Another approach whose basis could only be charitably defined as dubious is fecal bacteriotherapy, which can be summarily described as poop grafting. More accurately, it is a technique that replaces an intestinal bacteriome that has been thrown off-kilter by some factor or other, resulting in nefarious effects, by a one more closely resembling that of the patient before they were ill.
Oddly enough, this has been done with animals for quite a long while. It is only recently that we have started truly appreciating what stool transplant could do for human health. It has had, among other effects, a spectacular rate of success in dealing with hard-to-treat infections with Clostridium difficile, and this is good news indeed as this opportunistic invader has grown more and more resistant to anbtibiotherapy as time went by. (Resistant C. difficile nosocomial infections in hospitals have become a big public health issue in recent years).

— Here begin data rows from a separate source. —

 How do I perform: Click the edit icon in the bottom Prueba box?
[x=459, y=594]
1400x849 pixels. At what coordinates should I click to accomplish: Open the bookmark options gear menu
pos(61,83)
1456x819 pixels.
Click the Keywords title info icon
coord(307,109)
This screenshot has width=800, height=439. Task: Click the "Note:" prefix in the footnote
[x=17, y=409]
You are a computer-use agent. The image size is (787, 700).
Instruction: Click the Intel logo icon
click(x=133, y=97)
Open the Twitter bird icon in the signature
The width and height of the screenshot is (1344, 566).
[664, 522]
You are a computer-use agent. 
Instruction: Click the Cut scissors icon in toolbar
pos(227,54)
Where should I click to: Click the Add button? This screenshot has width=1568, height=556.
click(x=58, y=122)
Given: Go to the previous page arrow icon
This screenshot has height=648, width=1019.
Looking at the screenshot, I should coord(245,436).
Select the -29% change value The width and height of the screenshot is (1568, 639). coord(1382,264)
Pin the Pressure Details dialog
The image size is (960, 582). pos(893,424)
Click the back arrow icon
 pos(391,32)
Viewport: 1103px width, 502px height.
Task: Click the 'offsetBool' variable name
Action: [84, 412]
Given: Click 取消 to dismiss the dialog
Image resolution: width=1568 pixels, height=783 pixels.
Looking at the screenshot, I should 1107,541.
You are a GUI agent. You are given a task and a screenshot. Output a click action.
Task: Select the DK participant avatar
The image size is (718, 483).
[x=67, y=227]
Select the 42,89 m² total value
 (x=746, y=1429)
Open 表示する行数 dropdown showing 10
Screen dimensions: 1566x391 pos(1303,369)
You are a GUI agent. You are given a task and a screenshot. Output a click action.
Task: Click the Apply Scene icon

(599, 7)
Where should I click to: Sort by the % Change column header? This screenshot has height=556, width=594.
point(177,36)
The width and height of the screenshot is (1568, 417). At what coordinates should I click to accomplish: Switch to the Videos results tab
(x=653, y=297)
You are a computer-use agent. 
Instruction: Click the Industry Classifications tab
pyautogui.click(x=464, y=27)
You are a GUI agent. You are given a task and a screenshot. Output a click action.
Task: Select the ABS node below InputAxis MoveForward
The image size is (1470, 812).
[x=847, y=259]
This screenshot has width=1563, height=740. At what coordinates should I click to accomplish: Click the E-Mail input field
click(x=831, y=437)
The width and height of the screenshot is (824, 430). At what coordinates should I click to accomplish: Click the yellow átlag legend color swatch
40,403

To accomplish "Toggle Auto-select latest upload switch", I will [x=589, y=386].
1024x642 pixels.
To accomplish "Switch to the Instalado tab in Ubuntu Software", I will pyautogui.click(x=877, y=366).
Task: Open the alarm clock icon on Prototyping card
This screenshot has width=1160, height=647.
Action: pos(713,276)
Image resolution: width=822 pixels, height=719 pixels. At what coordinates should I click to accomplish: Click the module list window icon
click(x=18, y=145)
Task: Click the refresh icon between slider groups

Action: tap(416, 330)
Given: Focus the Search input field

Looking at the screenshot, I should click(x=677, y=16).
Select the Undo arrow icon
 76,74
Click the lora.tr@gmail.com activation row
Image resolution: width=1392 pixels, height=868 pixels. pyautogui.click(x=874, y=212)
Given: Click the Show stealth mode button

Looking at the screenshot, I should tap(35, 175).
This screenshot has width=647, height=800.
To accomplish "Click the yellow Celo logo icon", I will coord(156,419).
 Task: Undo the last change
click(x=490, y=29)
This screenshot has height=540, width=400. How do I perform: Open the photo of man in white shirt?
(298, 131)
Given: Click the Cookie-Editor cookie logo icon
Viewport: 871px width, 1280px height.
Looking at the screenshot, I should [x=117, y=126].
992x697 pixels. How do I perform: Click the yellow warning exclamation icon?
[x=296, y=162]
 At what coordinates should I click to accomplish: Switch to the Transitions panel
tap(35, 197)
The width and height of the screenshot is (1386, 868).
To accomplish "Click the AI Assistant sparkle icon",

The human body contains a vast number of cells, but roughly one in ten is an actual human cell. The bacterial population we carry with us (what is sometimes referred to as the bacteriome) outnumber our cells by an order of magnitude! Is it any wonder that our health would depend in large measure on the harmonious relationship between our body and these trillions of partners? If we consider the human body, bugs and all, as an ecosystem, we'll have a good idea of the importance of maintaining our homeostasis. And just like any good ecosystem will contain bacteria, fungi and other creepy-crawlies that play a crucial role for the welfare of all, so does it go for us.